Time Warner shares rose $1.88 to $93.13 on the New York Stock Exchange.

While Warner Bros.' film studio has suffered from a series of disappointing movies, its television production business has done well, leading to an 11% rise in cash flow to a record $122 million.

Cash flow at Time Warner's cable business, the nation's largest with 12 million customers, rose 29% to a record $448 million. That was helped by asset sales that added about $70 million. Time Warner didn't say what effect that had on its overall results.

Warner Music Group, meanwhile, continued to struggle, posting a 9% decline in cash flow to $96 million. The division's business showed signs of a recovery with higher domestic and international demand. The problem this quarter came from lower results in its direct-marketing business, which includes the Columbia House record club.

The results may push Chairman and Chief Executive Gerald Levin to begin a stock buyback plan promised to shareholders, analysts said.

"I'd say the outlook for Time Warner never looked better," said Merrill Lynch & Co. analyst Jessica Reif Cohen, who has a "buy" rating on the stock.

Time Warner made money last year for the first time since 1992, helped by the addition of the Turner cable networks, a cost-cutting program and a strong economy that has lifted advertising for all media companies.
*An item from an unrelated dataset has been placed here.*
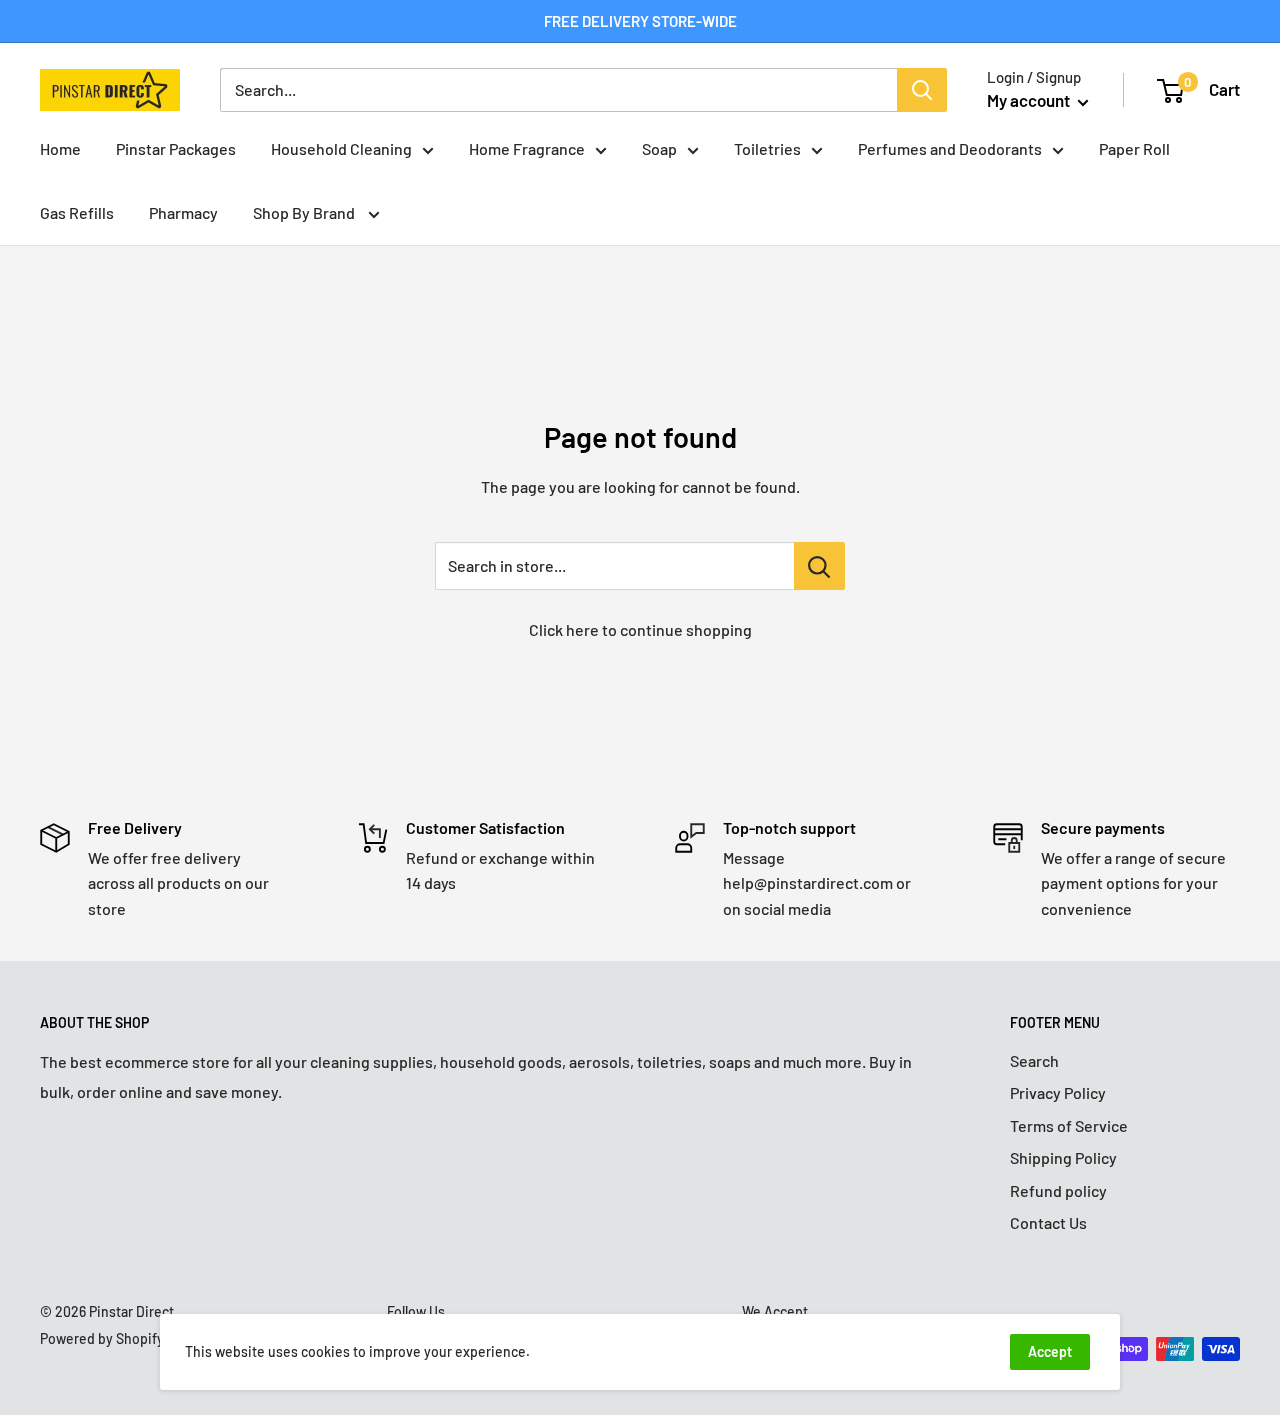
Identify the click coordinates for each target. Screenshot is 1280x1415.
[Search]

The company last reported a per-share profit in 1988.

The improved financial performance--and the reduction of $2 billion of debt in the last year--has caught the attention of debt-rating companies. Duff & Phelps Credit Rating Co. on Tuesday boosted its credit rating to "BBB" from "BBB-."

Time Warner executives also have said that once a solid investment-grade rating is attained on the remaining $16 billion in debt, the company may scale back its debt-reduction efforts and even make small acquisitions.

Levin, for now, has ruled out a big acquisition similar to the $7 billion purchase of Ted Turner's company.